New Look has announced plans to close the 120 stores in China, exiting the country.
The fashion retailer said that due to poor profits and sales, it would no longer be investing in the country.
“Despite substantial investments in China in recent years, performance has been below expectations and this business has not achieved the necessary sales and profitability to support the significant future investment required to continue these operations,” said New Look in a statement.
The 120 stores will be closed by December. The chain will also review its other international markets in Poland, France and Belgium.
Alistair McGeorge, who is the executive chairman, “Having reviewed the trading performance of our business and the substantial investment required to continue operations in the market, we have made the difficult decision to exit our stores in China.”
“Our priority will be to support all affected staff during this time.
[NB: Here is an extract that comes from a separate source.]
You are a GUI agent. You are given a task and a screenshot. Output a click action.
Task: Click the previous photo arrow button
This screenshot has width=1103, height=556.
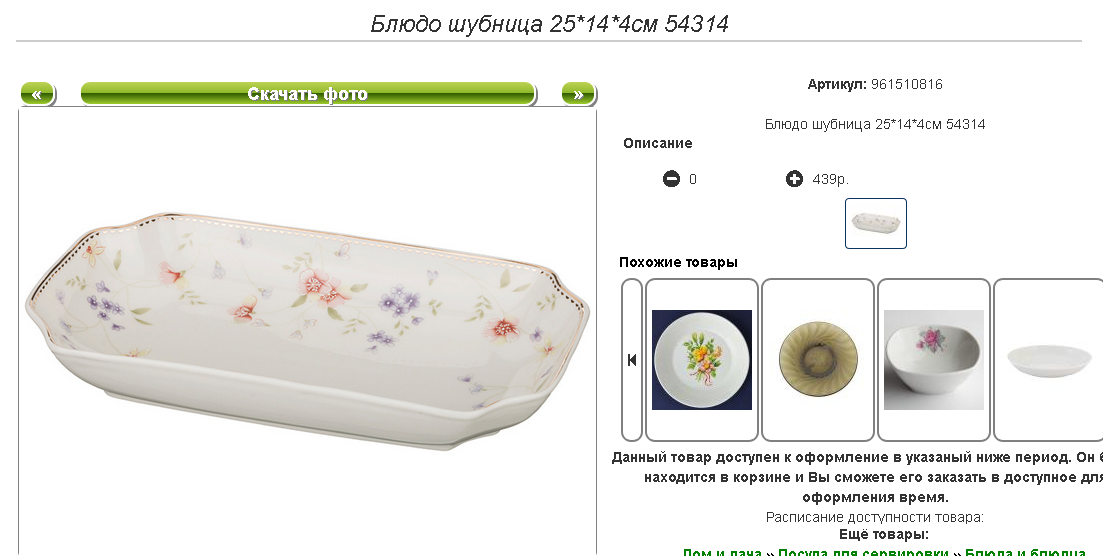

As our turnaround plans continue, we remain focused on ensuring that New Look is well positioned to drive strong business performance and profitable growth.”
New Look is facing difficult trading conditions in the UK. The retailer secured creditors’ backing to close scores of its UK outlets earlier this year.
In June, the retailer reported a plunge in like-for-like sales by 11.7% in the financial year ending in March, and website sales fell 19%.
“Last year was undoubtedly very difficult for New Look, with a well-documented combination of external and self-inflicted issues impacting our performance,” said McGeorge.
“We still have more work to do to restore long-term profitability, but I am confident we are now better placed to achieve this than we were when I returned to the business over six months ago.”
New Look is not alone. Mothercare (LON: MTC) and Carpetright (LON: CPR) are just two names among the many other among the companies that have used CVAs in the past year.